_PASSAGE TO READ:_
The Most Gigantic Railroad
JAMES BUCHANAN EADS IS KNOWN AS THE GREAT ENGI neer of the Mississippi. Born in Indiana in 1820, he was just 22 when he persuaded a St. Louis shipbuilding firm to build a new kind of “submarine” vessel to recover cargo from sunken Mississippi steamboats and with it launched a salvage business so successful that he contemplated retiring at 37. During the Civil War he built ironclad gunboats to defend the river. After that he crossed it with America’s first major bridge with steel arches, the Eads Bridge, at St. Louis. And in the late 187Os he devised jetties at the mouth of the river that permanently opened it to oceangoing vessels. But his biggest idea had nothing to do with the Mississippi.
In May 1879 a congress was held in Paris to devise a plan for linking the Atlantic and Pacific Oceans. At it, Ferdinand de Lesseps, the French diplomat who had overseen the construction of the Suez Canal, proposed a Panama canal. Just a month after the congress, Eads wrote letters to two New York newspapers suggesting a very different way to connect the oceans. He wanted to build a gargantuan railway that would transport whole ships across 134 miles of land between the oceans at the Isthmus of Tehuantepec, the narrowest part of Mexico (where the total distance between the east and west coasts would be 2,000 miles shorter than a trip across Panama).

[Recorded data]

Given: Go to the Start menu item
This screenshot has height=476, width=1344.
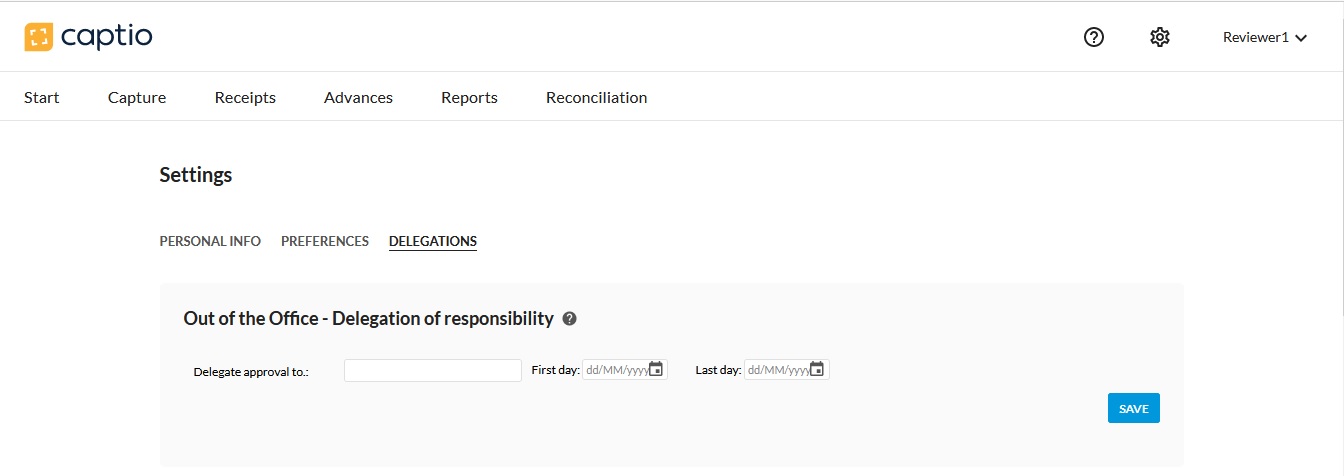Looking at the screenshot, I should [42, 98].
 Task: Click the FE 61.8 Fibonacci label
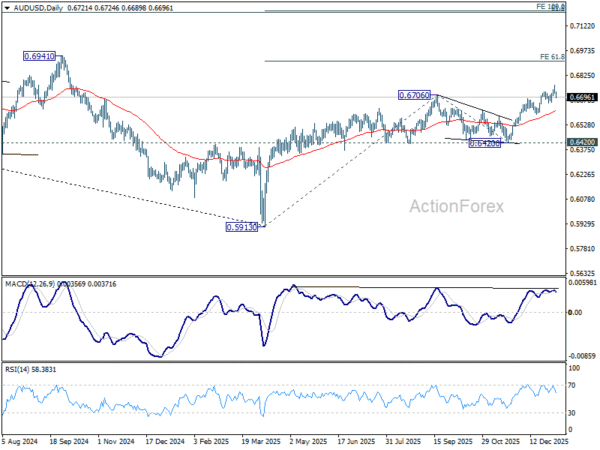pos(552,57)
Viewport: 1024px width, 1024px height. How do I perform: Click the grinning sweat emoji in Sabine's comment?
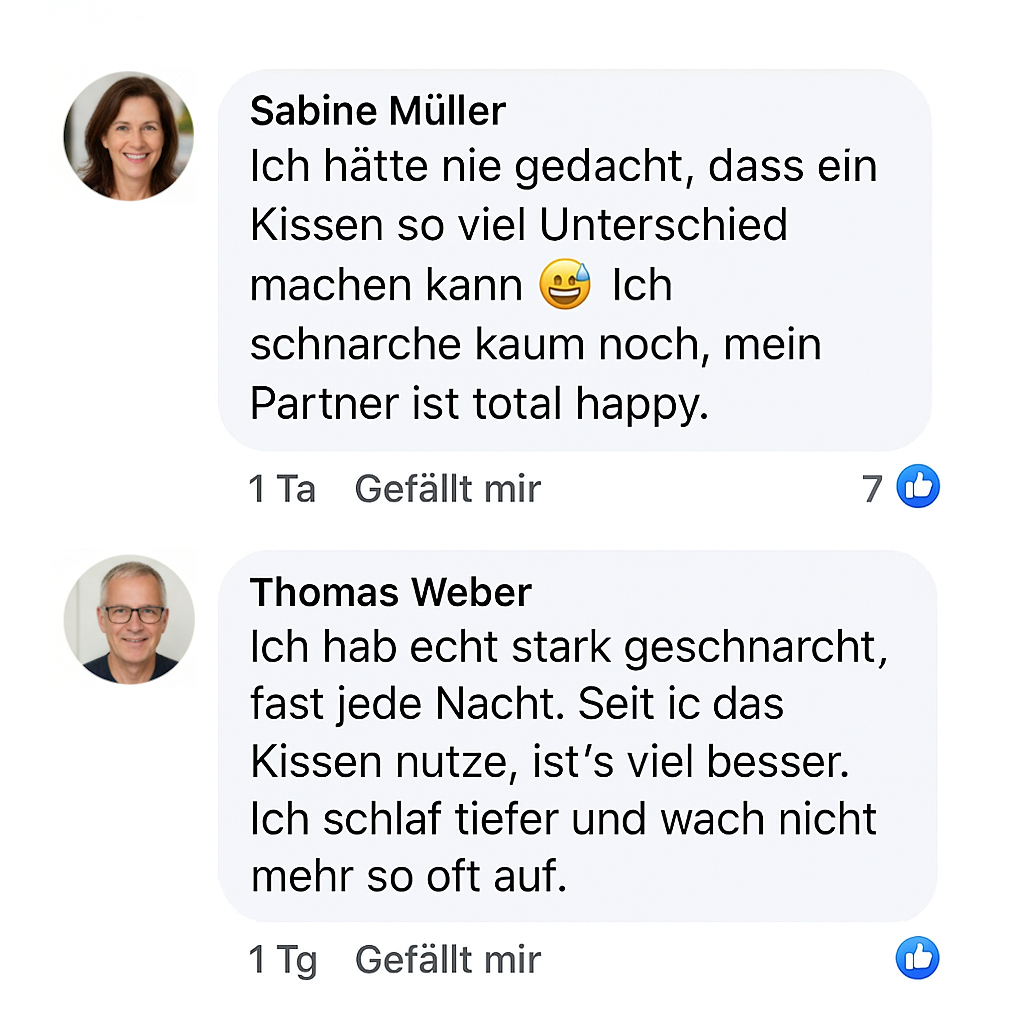point(564,285)
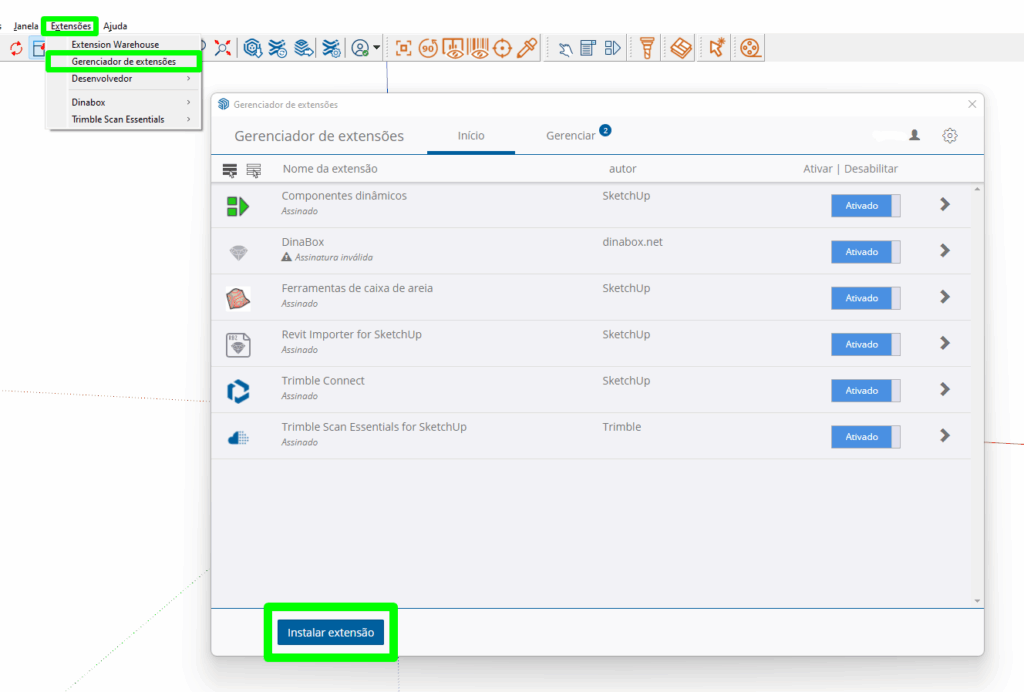Switch to the Gerenciar tab
Screen dimensions: 1024x692
click(x=570, y=135)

_COMPLETE THE FOLLOWING:_
[a] In the passage about James Buchanan Eads, where did he want to build his railway for carrying ships between the oceans?
[b] Continue the passage about James Buchanan Eads and his ship railway from its last sentence.
The recorded data has nothing to do with this.

_WRITTEN ANSWERS:_
[a] At the Isthmus of Tehuantepec, the narrowest part of Mexico.

[b]
His idea was to raise the ships onto 350-foot-long flatcars. At either end of the isthmus a 450-foot-long submerged-pontoon dry dock would be loaded with a flatcar; the car would carry an adjustable cradle with hydraulic rams to make it conform to the shape of a ship’s hull. Once the car and its cradle were on the pontoon, a ship would sail into position above them. Then water would be pumped out of the dry dock to lift it up to the level of the tracks, whereupon three outsized locomotives would hitch up and pull the car forward. They would ride on six parallel rails spanning 72 feet. Since the car would be too long to negotiate curves with a radius of less than 20 miles, huge turntables would be placed at every change in direction. Once a train was across the isthmus, the process by which the ship had left the water would be reversed.
Eads was convinced this was the most efficient way to link the oceans. In an address to the San Francisco Chamber of Commerce in 1880 he said, “I declare to you, First , that a ship railway can be constructed at one-half of the cost of a canal with locks, and in one-half the time. Second , that when completed, the railway can be maintained and operated at a cost not exceeding that of a canal. Third , that our largest vessels with their cargoes can be safely carried from ocean to ocean in one-half the time required for passage through the canal.”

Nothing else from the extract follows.